Prior to the training step, a target Actor network μ '(S) and a target Critic network Q' (S, a) are respectively constructed using an Actor network and Critic neural network having the same structure, and a random parameter θ is used _μ And theta _Q Initializing Actor network μ (S) and Critic network Q (S, A), using θ _μ' ＝θ _μ And theta _Q' ＝θ _Q The target actor network μ '(S) and the target critic network Q' (S, a) are initialized. In order to improve the stability of the optimization, the target Actor network and the target Critic network are updated periodically based on the latest Actor and Critic parameters. Based on the state transition record in the experience buffer, the neural network will update at each training Epoch, the flow of which is shown in FIG. 6, and the update algorithm is as follows.

a) The method comprises the following steps Randomly extracting batches of M state transition records from the experience buffer:

b) The method comprises the following steps For transfer records i3=1, 2, …, M, calculate future target actions

And target future long-term return

And sets the objective +.>

c) The method comprises the following steps Updating parameter θ of Critic network Q (S, A) by minimizing loss function _Q ：

d) The method comprises the following steps Updating the parameter θ of the Actor network μ (S) by maximizing the expected cumulative long-term return _μ ：

e) The method comprises the following steps Updating parameters of a target actor network and a target Critic network:

θ _μ′ ＝τθ _μ +(1-τ)θ _μ′ (27)

θ _Q′ ＝τθ _Q +(1-τ)θ _Q′ (28)

where τ is a smoothing factor.

Example analysis: manufacturing network and Agent parameters

In this example, a manufacturing network with multiple process routes was modeled using a directed acyclic network consisting of 30 nodes. As shown in fig. 7, the machines are expressed as nodes with different reliability parameters, while the flow of work-in-process between machines is represented by edges. The product flows randomly between the machines, the number of which is limited by the capacity of the machine to ensure a balance of production. The manufacturing network has 4 source nodes, 4 end nodes and 51 directed edges, defining a total of 724 different process routes.

This example was trained using MATLAB R2021a software. According to the learning rate used in the related study, the learning rates of the Actor network and the Critic network in the training are respectively 2 multiplied by 10 ^-3 And 1X 10 ^-3 . Since the number of hidden layer neurons has a great relationship with the dimension of the problem of interest, the hidden layer neurons are respectively set to L in consideration of similar research of DRL _s1 ＝128、L _s2 ＝256、L _s3 ＝128、L _a1 ＝64、L _a2 ＝128、L _c1 ＝256、L _c2 ＝128、L _c3 ＝64、L ₁ ＝128、L ₂ ＝256、L ₃ =128. In addition, based on the existing research, other parameters are respectively: empirical buffer length l=1×10 ⁶ Small sampled batches m=1280, smoothing factor τ=1×10 ^-3 Decision cost c _D ＝100。

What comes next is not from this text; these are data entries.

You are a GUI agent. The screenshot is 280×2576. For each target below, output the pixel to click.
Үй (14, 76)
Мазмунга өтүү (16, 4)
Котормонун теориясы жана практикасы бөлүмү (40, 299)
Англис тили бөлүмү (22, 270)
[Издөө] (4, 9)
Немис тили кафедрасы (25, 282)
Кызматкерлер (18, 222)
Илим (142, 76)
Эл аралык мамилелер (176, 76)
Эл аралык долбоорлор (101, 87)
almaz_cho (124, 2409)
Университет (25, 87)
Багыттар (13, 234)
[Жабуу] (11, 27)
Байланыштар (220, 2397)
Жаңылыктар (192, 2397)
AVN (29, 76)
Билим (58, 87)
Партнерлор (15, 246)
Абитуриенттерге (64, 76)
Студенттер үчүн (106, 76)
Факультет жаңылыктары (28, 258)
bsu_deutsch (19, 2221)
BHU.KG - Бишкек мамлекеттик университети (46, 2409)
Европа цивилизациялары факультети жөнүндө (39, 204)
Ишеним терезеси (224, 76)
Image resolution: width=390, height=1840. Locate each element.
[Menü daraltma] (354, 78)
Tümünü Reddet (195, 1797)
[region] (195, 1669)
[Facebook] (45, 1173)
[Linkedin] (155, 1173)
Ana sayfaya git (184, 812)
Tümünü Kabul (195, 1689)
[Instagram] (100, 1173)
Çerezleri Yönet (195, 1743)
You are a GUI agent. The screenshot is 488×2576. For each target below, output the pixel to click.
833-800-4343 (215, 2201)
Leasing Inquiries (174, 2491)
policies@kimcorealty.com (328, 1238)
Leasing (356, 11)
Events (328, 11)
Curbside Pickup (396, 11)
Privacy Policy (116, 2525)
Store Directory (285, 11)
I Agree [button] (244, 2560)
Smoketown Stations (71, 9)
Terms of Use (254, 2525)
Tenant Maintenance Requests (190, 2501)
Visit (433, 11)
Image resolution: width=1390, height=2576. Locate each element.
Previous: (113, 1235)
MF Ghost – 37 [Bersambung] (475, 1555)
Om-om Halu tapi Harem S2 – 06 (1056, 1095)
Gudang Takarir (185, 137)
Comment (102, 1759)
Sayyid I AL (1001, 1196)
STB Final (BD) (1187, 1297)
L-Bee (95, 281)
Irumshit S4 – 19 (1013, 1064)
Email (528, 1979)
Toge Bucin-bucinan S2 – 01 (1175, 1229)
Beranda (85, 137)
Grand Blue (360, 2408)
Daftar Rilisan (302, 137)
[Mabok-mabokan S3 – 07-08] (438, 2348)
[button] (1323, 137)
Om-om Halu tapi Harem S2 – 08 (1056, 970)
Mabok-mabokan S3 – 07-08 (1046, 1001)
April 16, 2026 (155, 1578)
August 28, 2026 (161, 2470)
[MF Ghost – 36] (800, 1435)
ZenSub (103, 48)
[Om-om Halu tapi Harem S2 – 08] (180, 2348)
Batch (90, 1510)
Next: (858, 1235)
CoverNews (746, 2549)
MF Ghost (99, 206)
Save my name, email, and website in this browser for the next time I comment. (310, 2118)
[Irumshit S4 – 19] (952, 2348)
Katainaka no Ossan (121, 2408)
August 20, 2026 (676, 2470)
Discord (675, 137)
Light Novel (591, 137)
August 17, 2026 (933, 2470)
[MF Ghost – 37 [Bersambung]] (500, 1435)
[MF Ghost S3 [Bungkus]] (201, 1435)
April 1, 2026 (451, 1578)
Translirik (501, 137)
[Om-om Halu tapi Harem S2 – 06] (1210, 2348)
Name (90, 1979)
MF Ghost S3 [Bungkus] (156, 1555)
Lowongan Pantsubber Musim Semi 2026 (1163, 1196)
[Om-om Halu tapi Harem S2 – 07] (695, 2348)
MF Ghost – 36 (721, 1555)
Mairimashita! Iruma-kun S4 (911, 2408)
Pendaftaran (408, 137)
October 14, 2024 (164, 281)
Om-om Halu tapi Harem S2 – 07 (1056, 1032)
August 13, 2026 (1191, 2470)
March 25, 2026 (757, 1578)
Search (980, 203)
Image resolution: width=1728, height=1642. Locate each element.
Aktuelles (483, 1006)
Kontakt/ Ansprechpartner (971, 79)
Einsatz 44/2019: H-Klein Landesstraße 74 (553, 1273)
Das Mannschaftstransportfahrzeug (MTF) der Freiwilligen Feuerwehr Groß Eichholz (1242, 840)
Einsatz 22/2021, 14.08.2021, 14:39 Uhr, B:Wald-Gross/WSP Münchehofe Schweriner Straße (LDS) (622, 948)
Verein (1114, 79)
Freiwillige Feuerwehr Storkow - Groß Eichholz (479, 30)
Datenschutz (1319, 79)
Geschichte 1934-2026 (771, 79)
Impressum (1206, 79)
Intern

Training DRL Agent: the DRL Agent will be trained to obtain the maximum benefit in 5000 units of time, i.e. (K' -K) ×Δt=5000. Step by step in consideration of Agent performanceLong sensitivity, three different manufacturing scenarios were constructed using different step sizes Δt and decision frequencies K' -K: { Δt=50, K ' -k=100 }, { Δt=100, K ' -k=50) }, and { Δt=500, K ' -k=10 }, which means that Agent will generate action a in each Epoch ^K And interacts with the manufacturing network 100 times, 50 times, and 10 times. Based on the constructed manufacturing network environment and DRL agents, three training Episodes were developed for three manufacturing scenarios, and the rewards obtained are shown in Table 1.

In addition, an optimization model based on a genetic algorithm is used as a comparison standard of the method. The algorithm constructs a population of 70 individuals, each individual having a 1 x 60 matrix as its chromosome (solution), representing preventive maintenance and quality inspection actions for 30 nodes in the constructed manufacturing network. Gain G in 5000 units of time _K Individuals are evaluated as a function of fitness. For three manufacturing scenarios, the maximum evolution algebra (MEG) is set to 7×10 manufacturing network runs ⁵ The time of the step, equal to the number of training steps under the DRL algorithm, { Δt=50, meg=100 }, { Δt=100, meg=200) }, and { Δt=500, meg=1000 }, the resulting benefits are shown in table 1.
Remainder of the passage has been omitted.